• _WHAT THE EXERCISE ASKS_: Convert the part of the material that opens with the line containing "Image resolution: width=1119" and closes with the line containing "Action: [x=159, y=46]" into a two-column CSV with columns task and answer, one row per task. Put every field in double quotes, and replace line breaks inside a field with spaces.

• _STORED DATA_:
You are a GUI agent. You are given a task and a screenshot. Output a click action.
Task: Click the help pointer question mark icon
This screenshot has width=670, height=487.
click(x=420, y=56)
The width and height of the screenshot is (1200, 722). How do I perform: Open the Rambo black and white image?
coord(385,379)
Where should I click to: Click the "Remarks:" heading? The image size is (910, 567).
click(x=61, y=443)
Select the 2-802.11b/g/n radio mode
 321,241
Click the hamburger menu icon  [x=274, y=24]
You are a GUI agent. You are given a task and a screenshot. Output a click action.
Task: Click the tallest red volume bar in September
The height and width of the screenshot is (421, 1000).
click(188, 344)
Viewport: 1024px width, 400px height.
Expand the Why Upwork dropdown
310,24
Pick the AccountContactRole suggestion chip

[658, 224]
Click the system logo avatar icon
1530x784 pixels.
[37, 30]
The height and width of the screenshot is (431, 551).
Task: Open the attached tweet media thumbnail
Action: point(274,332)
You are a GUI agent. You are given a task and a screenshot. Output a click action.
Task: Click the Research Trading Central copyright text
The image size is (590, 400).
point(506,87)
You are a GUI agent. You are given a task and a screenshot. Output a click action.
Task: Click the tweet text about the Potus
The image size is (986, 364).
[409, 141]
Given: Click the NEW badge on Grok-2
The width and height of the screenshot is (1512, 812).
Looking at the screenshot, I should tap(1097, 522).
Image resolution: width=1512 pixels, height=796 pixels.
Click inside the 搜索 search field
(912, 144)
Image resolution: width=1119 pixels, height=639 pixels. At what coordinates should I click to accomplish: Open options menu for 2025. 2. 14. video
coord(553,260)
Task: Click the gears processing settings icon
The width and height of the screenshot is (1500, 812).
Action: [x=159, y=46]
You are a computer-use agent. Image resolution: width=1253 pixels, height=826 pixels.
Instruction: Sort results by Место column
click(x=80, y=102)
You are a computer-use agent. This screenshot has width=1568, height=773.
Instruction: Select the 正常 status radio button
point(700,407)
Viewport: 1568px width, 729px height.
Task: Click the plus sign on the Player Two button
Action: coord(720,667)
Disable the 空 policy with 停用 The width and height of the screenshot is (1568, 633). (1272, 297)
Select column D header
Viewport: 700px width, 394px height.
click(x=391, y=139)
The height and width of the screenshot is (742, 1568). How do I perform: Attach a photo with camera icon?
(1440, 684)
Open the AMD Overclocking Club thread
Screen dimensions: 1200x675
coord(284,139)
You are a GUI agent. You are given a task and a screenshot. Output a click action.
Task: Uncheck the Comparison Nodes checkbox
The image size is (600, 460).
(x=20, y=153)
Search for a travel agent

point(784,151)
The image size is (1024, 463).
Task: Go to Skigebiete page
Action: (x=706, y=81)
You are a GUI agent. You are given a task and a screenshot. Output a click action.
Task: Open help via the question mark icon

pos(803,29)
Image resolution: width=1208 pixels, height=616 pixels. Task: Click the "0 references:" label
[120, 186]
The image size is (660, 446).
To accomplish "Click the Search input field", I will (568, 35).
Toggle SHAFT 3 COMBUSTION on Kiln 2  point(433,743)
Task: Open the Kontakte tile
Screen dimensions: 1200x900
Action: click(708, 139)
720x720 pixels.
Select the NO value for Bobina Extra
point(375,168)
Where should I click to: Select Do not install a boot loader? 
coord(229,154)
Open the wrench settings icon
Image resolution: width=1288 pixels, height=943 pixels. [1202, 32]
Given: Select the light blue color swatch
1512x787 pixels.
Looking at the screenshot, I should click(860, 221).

• _RESULT OF THIS TASK_:
task,answer
"Image resolution: width=1119 pixels, height=639 pixels. At what coordinates should I click to accomplish: Open options menu for 2025. 2. 14. video","coord(553,260)"
"Task: Click the gears processing settings icon The width and height of the screenshot is (1500, 812).","Action: [x=159, y=46]"